Spec Reviewer Design Spotlight
Spec Reviewer Design Spotlight turns screenshot evidence into a single, review-ready artifact for each requirement.
Spec Reviewer Design Spotlight turns screenshot evidence into a single, review-ready artifact for each requirement.

Screenshots, captured by the Playright MCP, are essential evidence for the Baz review agents but they impose inherent friction as means to communicate review results. Our AI Reviewers must find the UI element the requirement refers to, decide whether the issue is content, spacing, a missing element, or styling, and then map that observation to code or tests. That ambiguity slowed our own review cycles and weakened the feedback loop between what designers, PMs and developers.

We built Spec Reviewer Design Spotlight to remove that ambiguity and make visual evidence first class in the review loop.

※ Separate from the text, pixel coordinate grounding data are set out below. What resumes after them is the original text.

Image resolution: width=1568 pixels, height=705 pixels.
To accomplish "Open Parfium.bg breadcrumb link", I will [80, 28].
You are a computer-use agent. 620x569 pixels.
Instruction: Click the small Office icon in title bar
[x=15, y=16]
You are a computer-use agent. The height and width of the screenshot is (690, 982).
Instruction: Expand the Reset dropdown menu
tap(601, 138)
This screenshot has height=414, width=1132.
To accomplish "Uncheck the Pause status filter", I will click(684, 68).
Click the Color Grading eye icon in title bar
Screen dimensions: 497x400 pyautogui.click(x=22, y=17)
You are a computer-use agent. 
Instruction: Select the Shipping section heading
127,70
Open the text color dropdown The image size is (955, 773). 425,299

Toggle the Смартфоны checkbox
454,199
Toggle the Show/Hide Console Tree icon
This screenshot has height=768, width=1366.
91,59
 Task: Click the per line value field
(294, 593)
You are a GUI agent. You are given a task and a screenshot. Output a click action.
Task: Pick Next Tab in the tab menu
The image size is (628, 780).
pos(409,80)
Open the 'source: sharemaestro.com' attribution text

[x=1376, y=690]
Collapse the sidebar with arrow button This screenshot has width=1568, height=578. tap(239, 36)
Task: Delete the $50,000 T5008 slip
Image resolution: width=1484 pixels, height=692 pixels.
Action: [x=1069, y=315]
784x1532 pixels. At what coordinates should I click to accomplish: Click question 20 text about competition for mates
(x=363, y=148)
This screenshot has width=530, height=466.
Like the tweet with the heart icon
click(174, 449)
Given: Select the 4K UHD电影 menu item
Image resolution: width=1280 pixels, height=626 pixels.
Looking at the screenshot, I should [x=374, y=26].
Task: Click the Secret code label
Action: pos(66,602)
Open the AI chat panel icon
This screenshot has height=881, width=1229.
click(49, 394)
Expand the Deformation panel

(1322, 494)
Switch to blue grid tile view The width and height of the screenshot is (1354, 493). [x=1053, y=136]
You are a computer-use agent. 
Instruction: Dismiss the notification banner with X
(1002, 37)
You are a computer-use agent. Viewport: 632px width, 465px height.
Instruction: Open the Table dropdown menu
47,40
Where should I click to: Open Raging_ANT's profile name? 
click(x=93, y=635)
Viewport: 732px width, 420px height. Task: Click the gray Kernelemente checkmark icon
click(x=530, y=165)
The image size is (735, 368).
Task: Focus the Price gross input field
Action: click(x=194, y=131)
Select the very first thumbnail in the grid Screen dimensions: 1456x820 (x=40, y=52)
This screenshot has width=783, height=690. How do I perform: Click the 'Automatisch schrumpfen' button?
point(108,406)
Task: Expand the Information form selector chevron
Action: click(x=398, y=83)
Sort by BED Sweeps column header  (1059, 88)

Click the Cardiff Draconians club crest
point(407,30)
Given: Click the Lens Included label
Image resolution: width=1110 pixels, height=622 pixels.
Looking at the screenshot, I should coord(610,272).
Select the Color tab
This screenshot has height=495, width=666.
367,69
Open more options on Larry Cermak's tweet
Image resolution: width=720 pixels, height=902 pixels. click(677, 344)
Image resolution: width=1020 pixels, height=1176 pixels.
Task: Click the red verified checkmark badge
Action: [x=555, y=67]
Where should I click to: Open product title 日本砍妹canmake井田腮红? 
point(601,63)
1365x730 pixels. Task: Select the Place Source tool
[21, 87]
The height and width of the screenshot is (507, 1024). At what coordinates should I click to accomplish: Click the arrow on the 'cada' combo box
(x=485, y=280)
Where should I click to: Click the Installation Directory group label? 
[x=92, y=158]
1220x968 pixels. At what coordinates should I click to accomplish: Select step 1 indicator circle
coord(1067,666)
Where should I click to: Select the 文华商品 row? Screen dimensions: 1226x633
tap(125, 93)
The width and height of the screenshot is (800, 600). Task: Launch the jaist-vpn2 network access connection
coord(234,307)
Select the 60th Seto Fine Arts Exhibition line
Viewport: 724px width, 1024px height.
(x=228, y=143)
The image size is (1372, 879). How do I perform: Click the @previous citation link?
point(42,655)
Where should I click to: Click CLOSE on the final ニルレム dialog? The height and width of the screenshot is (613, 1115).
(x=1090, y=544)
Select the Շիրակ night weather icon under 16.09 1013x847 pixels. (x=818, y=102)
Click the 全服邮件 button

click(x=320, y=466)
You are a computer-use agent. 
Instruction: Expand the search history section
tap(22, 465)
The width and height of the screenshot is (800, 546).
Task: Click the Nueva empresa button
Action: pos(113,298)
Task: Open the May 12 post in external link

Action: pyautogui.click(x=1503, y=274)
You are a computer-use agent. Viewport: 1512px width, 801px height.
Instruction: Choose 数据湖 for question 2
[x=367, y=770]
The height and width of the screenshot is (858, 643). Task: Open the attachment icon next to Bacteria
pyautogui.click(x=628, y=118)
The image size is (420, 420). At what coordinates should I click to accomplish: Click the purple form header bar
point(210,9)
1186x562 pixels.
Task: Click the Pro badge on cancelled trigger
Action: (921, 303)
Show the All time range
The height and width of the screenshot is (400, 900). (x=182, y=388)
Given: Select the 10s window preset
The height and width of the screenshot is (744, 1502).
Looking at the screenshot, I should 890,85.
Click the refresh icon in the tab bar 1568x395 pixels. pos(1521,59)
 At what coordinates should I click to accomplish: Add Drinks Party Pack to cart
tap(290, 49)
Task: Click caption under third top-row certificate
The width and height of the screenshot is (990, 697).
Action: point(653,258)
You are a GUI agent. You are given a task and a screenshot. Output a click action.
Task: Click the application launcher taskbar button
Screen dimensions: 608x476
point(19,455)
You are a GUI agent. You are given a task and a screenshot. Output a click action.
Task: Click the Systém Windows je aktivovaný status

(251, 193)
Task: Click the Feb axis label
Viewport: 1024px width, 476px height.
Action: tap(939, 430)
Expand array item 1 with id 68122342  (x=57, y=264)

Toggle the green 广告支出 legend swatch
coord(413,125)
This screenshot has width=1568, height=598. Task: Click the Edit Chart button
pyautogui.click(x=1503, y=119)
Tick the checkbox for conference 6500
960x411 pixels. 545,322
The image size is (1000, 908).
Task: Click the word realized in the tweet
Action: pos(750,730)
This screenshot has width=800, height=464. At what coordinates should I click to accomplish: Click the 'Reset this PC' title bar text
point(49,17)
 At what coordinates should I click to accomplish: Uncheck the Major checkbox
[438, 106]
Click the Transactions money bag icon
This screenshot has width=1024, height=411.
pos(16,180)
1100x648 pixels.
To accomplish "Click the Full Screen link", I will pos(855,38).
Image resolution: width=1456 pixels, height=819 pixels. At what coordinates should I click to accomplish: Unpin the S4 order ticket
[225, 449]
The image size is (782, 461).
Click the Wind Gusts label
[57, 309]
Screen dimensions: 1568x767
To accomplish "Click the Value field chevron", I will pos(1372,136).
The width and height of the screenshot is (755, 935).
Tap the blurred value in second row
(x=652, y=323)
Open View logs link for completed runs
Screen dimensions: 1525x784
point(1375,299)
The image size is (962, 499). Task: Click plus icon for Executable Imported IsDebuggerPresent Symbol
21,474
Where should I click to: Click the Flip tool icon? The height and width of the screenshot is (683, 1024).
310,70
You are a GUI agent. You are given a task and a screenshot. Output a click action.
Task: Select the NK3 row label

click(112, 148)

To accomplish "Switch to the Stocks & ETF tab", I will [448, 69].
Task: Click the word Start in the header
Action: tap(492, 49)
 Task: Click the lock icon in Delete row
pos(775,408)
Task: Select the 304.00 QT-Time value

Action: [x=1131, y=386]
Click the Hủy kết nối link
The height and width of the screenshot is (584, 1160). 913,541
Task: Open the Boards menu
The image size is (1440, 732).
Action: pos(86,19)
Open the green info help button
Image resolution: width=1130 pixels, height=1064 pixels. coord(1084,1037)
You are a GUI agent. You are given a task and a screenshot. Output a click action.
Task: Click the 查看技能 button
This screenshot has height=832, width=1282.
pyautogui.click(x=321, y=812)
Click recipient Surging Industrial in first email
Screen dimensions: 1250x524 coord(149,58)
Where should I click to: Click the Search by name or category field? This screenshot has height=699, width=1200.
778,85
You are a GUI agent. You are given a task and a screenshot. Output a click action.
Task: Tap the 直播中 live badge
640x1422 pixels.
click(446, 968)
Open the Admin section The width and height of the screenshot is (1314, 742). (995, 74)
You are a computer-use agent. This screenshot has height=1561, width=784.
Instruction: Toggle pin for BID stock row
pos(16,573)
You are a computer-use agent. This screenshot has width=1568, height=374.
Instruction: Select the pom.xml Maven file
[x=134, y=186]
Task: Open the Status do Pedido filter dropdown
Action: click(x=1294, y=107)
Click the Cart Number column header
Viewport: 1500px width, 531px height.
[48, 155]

Design Spotlight converts raw screenshots into a single, review-ready artifact for each requirement: an annotated image that highlights the precise UI region, includes a short descriptive label, and uses color to communicate the requirement status at a glance. The annotated image becomes the canonical visual evidence that reviewers and engineers use to verify issues, decide remediation, and close the loop back to the codebase.
Under the hood the feature is a staged, defensive pipeline that runs as part of the spec review flow. Images are analyzed to find layout and visual cues, a guided localization step identifies the element or elements that correspond to a requirement and returns pixel coordinates and labels, and a resolution-aware renderer paints numbered, padded boxes and readable labels so annotations stay legible across device sizes. Filenames are explicit so every annotated image is easy to trace back to the requirement that produced it. The system is parallelized to handle many requirements efficiently and is designed so failures never remove the original evidence.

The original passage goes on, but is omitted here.